[Gluster-users] Gluster not recognizing available space
Pat Haley
phaley at MIT.EDU
Tue Jan 21 16:54:56 UTC 2014
Hi Joe,
The peer status on all 3 showed the
proper connections. Doing the killall
and restart on all three bricks fixed
the N in the Online column. I then
did have to remount the gluster
filesystem on the client
Unfortunately my original problem remains.
I'm still getting "no space on left on device"
when I try to write even a small file to
the gluster filesystem.
What should I look at next?
Thanks.
Pat
> All three.
>
> On 01/21/2014 08:38 AM, Pat Haley wrote:
>>
>> Hi Joe,
>>
>> They do appear as connected from the first
>> brick, checking on the next 2. If they
>> all show the same, is the "killall glusterfsd"
>> command simply run from the first brick, or
>> will I need to try in on all 3 bricks, one
>> at a time?
>>
>> Thanks
>>
>> # gluster peer status
>> Number of Peers: 2
>>
>> Hostname: gluster-0-1
>> Uuid: 978e0f76-6474-4203-8617-ed5ad7d29239
>> State: Peer in Cluster (Connected)
>>
>> Hostname: gluster-0-0
>> Uuid: 3f73f5cc-39d8-4d9a-b442-033cb074b247
>> State: Peer in Cluster (Connected)
>>
>>> You got lucky. That process could have deleted your volume entirely.
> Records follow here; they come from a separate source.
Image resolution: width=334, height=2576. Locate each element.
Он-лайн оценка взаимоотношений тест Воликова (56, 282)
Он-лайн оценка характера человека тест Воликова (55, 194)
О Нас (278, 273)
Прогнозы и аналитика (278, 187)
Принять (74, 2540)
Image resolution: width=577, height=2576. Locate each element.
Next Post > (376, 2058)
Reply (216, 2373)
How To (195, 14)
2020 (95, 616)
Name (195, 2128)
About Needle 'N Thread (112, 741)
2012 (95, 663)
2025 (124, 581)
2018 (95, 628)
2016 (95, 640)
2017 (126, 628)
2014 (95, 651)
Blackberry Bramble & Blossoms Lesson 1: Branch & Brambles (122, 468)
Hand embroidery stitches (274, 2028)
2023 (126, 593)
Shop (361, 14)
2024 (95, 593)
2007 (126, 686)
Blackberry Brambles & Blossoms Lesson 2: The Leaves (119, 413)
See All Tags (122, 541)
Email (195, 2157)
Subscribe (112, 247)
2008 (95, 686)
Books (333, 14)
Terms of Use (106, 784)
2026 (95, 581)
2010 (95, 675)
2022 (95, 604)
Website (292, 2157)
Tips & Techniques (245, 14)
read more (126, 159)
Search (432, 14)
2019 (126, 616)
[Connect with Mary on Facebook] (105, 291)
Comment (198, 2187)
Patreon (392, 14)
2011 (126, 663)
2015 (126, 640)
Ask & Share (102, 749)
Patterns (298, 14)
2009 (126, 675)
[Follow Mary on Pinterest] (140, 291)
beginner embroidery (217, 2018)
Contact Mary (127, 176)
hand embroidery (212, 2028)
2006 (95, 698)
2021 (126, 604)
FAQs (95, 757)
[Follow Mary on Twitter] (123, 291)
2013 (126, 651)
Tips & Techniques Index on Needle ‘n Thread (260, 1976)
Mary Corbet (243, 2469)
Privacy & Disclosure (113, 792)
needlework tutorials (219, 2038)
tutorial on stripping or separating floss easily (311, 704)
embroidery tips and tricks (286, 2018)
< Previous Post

>>> The volume configuration and state is stored in that directory path.
>>>
>>> Check gluster peer status on two servers and make sure they're all
>>> "Peer in Cluster (Connected)". If not, peer probe to make them so.
>>>
>>> If they are, "killall glusterfsd". Then restart glusterd. Since your
>>> volume isn't working anyway, this shouldn't really be a problem for
>>> your users.
>>>
>>> Check volume status. I expect them to all be "Y".
>>>
>>> If there are still problems at the client, try unmounting and
>>> mounting again.
>>>
>>> On 01/21/2014 07:42 AM, Pat Haley wrote:
>>>>
>>>> Hi,
>>>>
>>>> To try to clean thing out more, I took
>>>> the following steps
>>>> 1) On gluster-0-0:
>>>> `gluster peer detach gluster-data`, if that fails, `gluster peer
>>>> detach gluster-data force`
>>>> 2) On gluster-data:
>>>> `rm -rf /var/lib/glusterd`
>>>> `service glusterd restart`
>>>> 3) Again on gluster-0-0:
>>>> 'gluster peer probe gluster-data'
>>>> 4) service glusterd restart on each brick
>>>>
>>>> and repeated them for all 3 bricks (i.e. removing the
>>>> /var/lib/glusterd from all 3 bricks). I did this
>>>> one at a time and restarted the glusterd daemon each
>>>> time. Now all 3 bricks appear as N in the Online column
>>>> and I get a "no space left on device" error for even
>>>> a small file.
>>>>
>>>> Does any of this suggest what I should try/test
>>>> next?
>>>>
>>>> Thanks
>>>>
>>>> Status of volume: gdata
>>>> Gluster process Port Online
>>>> Pid
>>>> ------------------------------------------------------------------------------
>>>>
>>>> Brick gluster-0-0:/mseas-data-0-0 24010 N 15360
>>>> Brick gluster-0-1:/mseas-data-0-1 24010 N 21450
>>>> Brick gluster-data:/data 24010 N 16723
>>>> NFS Server on localhost 38467 Y 16728
>>>> NFS Server on gluster-0-1 38467 Y 21455
>>>> NFS Server on gluster-0-0 38467 Y 15365
>>>>
>>>>>
>>>>> Also, going back to an earlier Email,
>>>>> should I be concerned that in the output
>>>>> from "gluster volume status" the
>>>>> brick "gluster-data:/data" has an "N"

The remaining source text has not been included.